* Set task *
List every line of the following items that contains the word "below".

* Word and element location data *
____________

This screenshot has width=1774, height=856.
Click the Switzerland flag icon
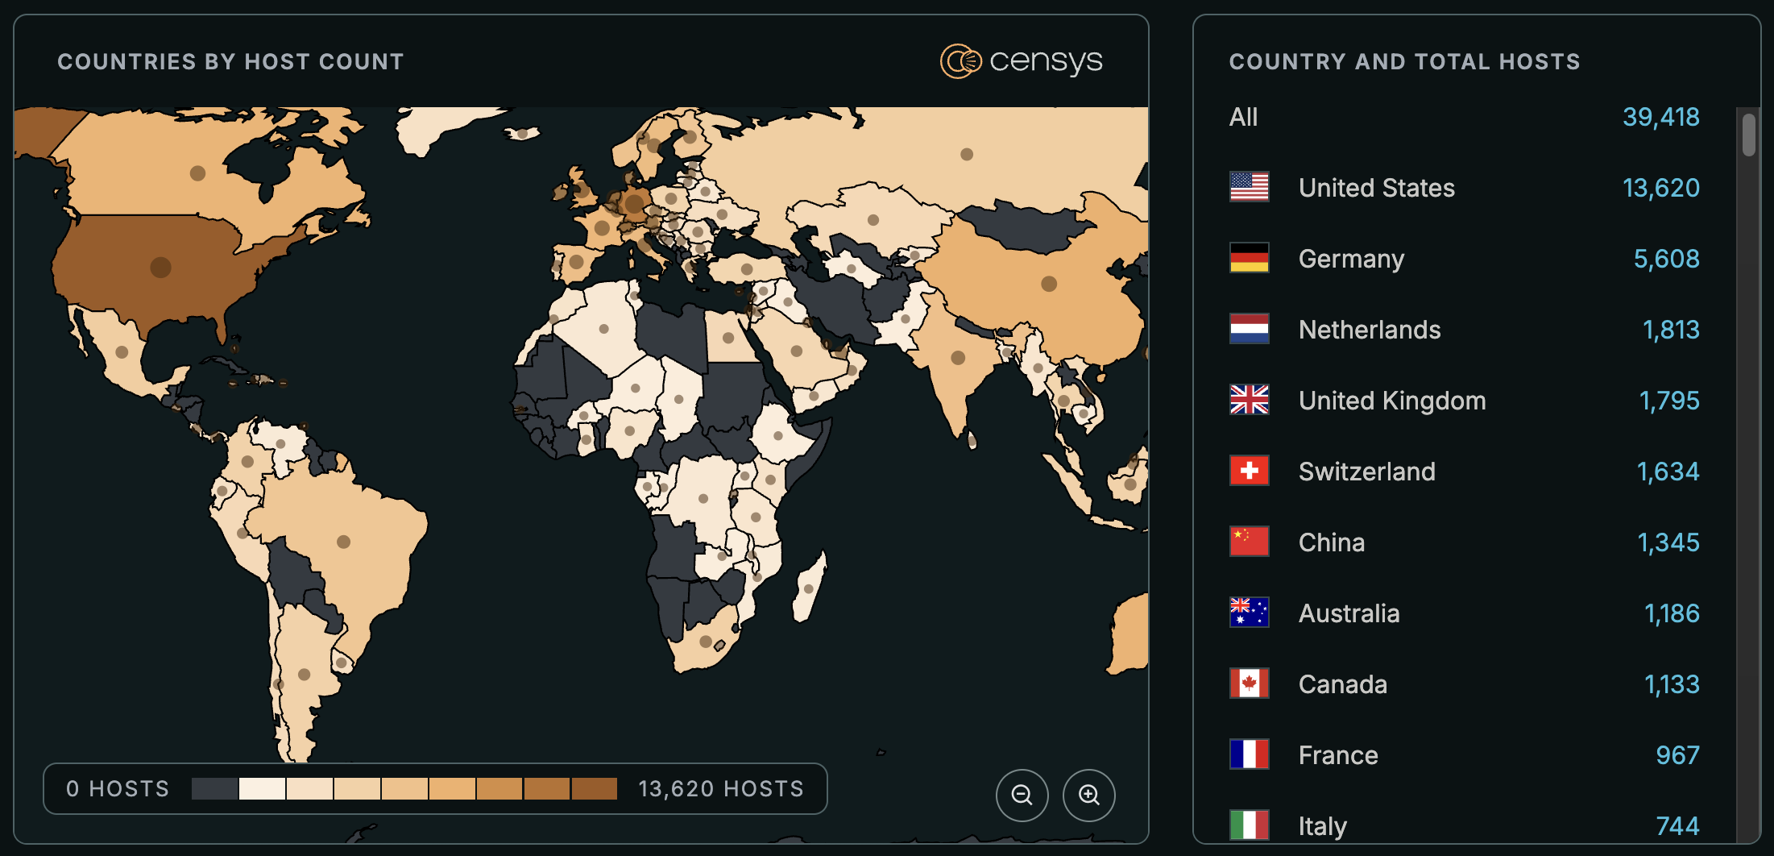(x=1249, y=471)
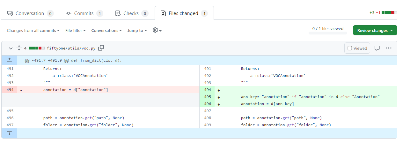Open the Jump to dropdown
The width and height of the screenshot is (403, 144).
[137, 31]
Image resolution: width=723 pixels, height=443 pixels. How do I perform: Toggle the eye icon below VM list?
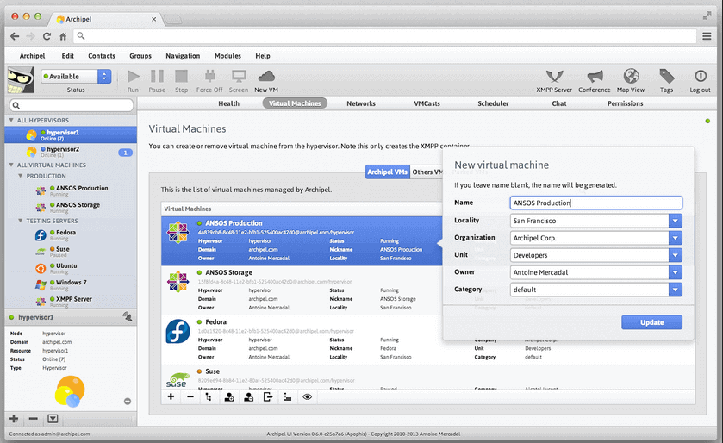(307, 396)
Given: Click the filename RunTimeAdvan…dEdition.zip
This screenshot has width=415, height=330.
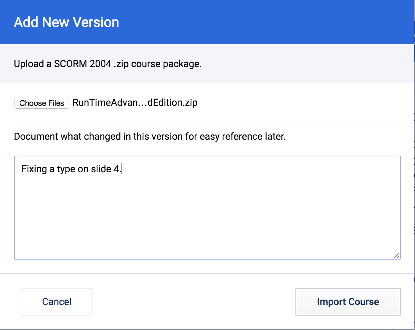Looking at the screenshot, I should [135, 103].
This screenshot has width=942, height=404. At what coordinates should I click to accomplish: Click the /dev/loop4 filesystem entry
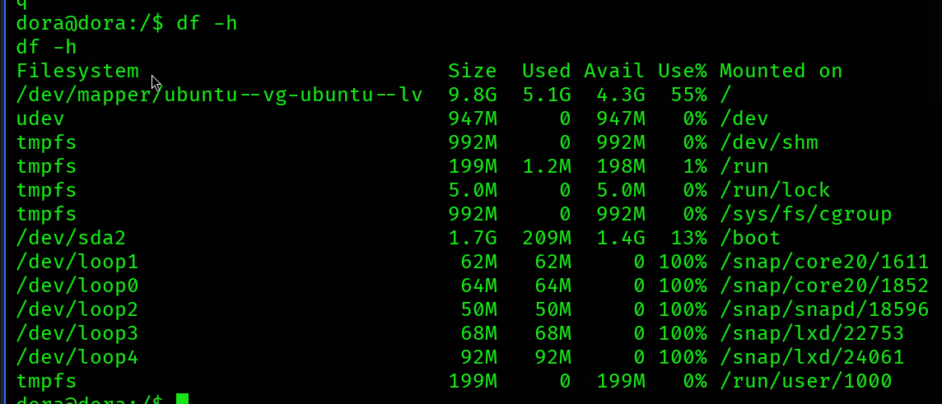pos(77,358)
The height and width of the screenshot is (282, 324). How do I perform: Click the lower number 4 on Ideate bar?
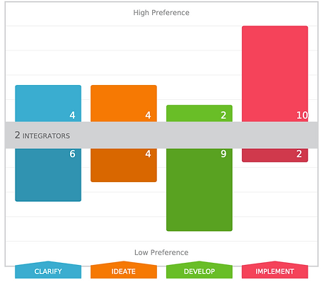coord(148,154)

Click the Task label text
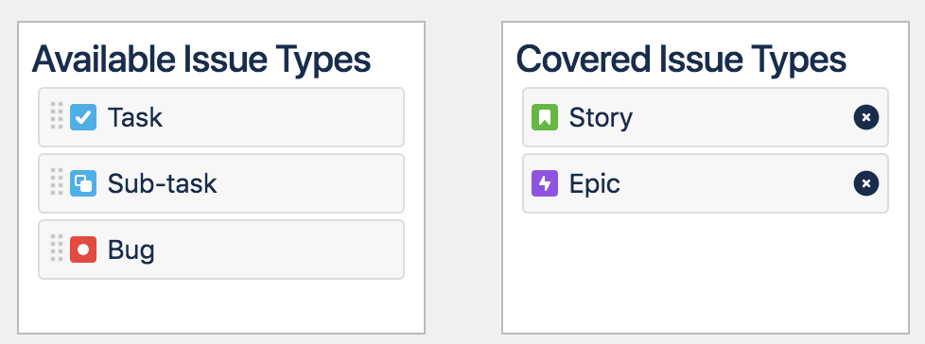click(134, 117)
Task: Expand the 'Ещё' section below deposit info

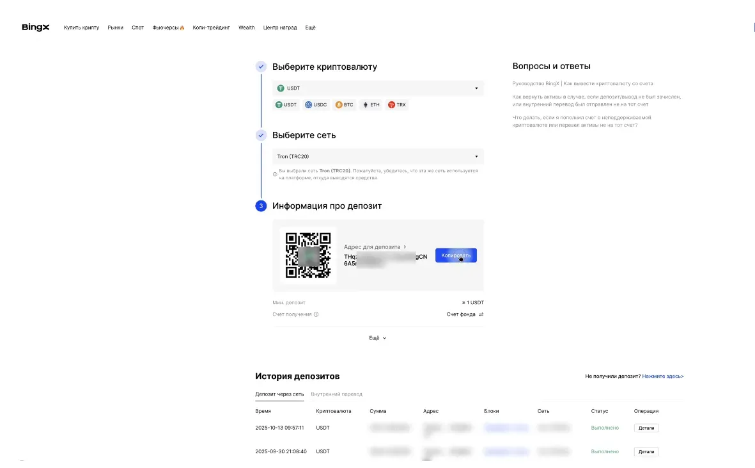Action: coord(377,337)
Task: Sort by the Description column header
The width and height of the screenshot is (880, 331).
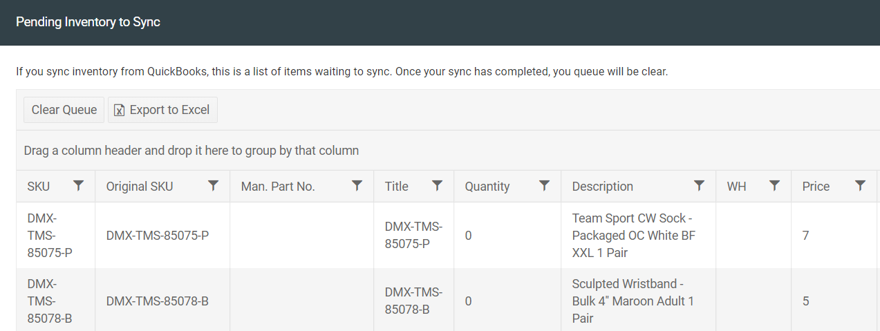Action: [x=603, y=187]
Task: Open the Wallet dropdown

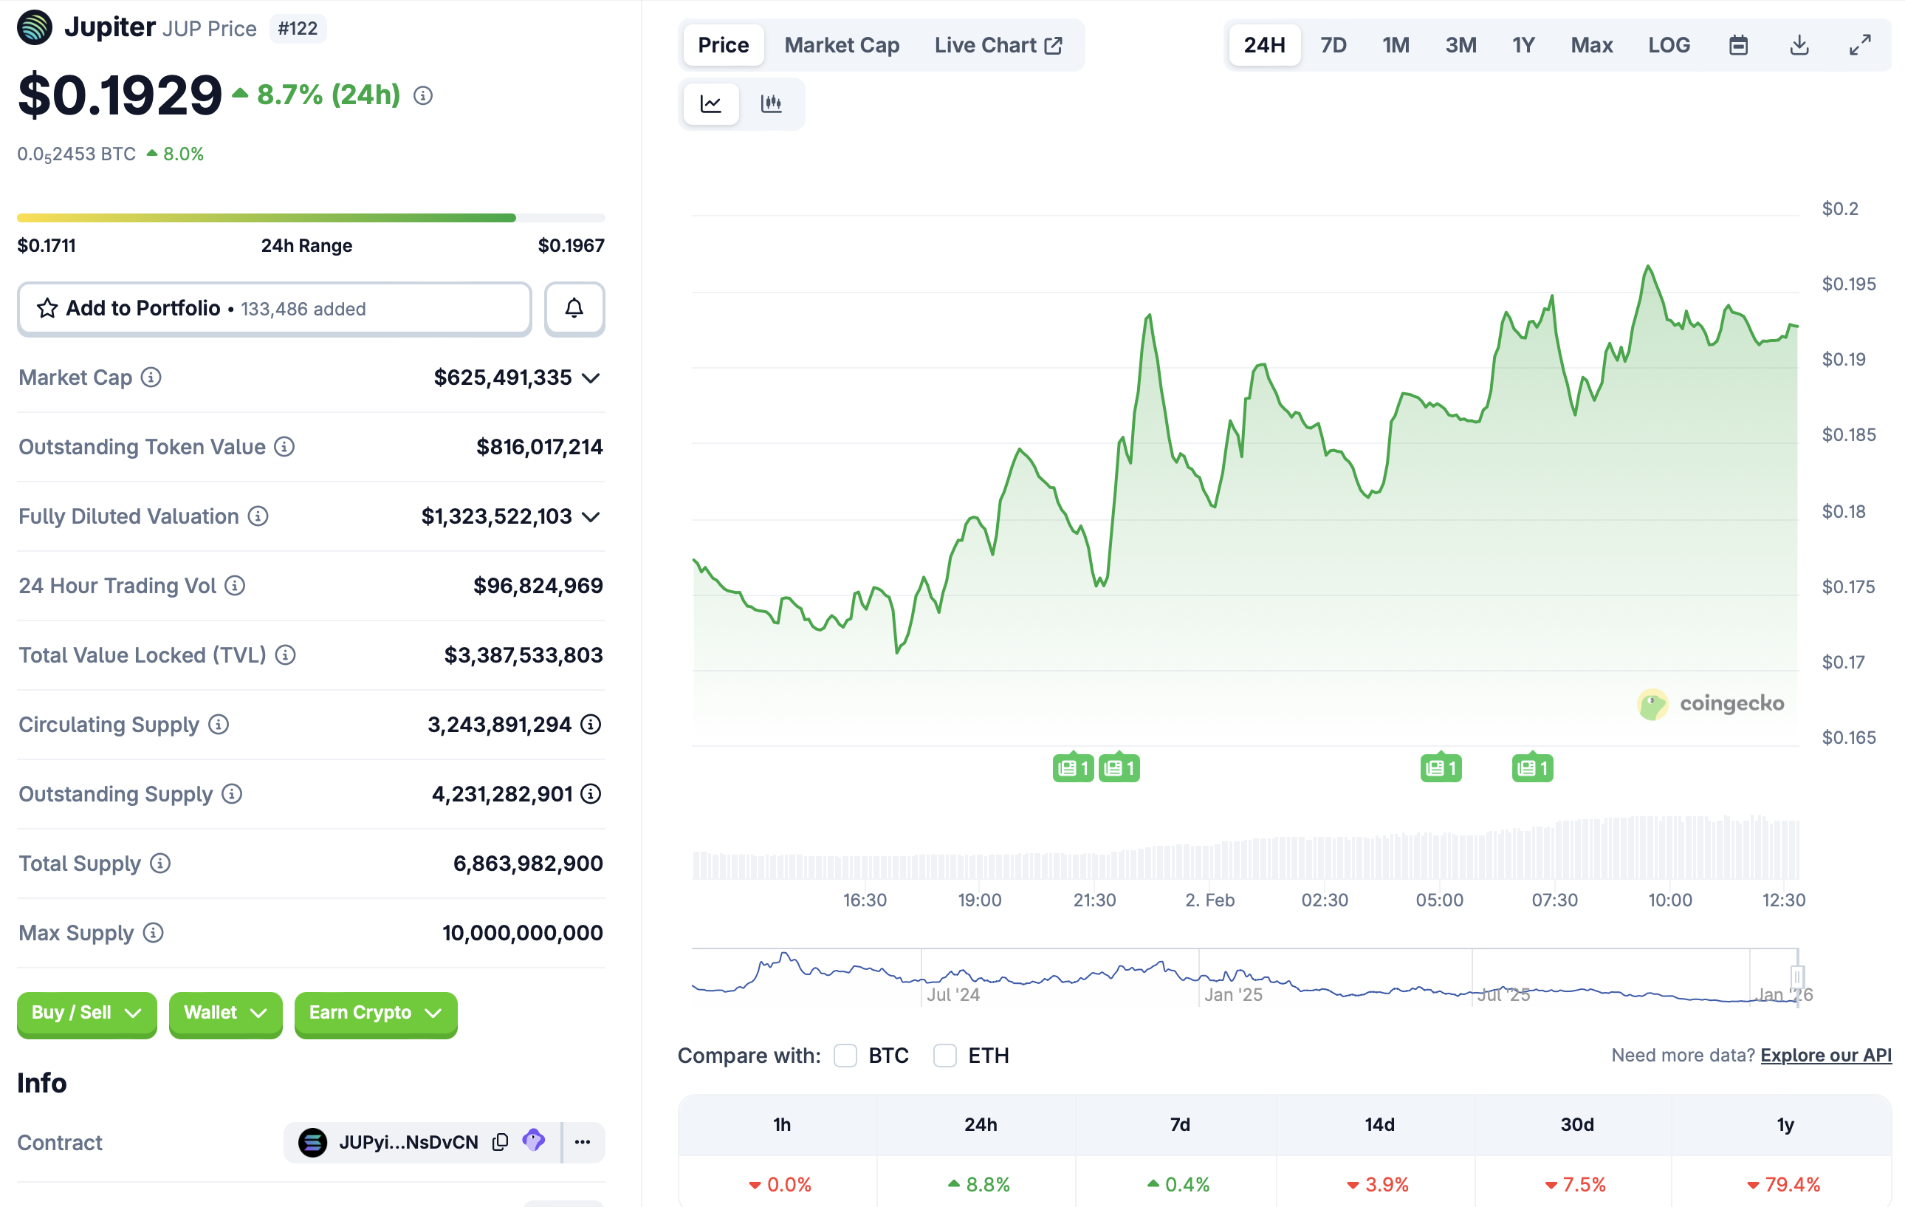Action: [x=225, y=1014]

____________

* Written response *
Image resolution: width=723 pixels, height=443 pixels. How do I perform: Toggle the eye icon below VM list?
Task: Expand the 'Ещё' section below deposit info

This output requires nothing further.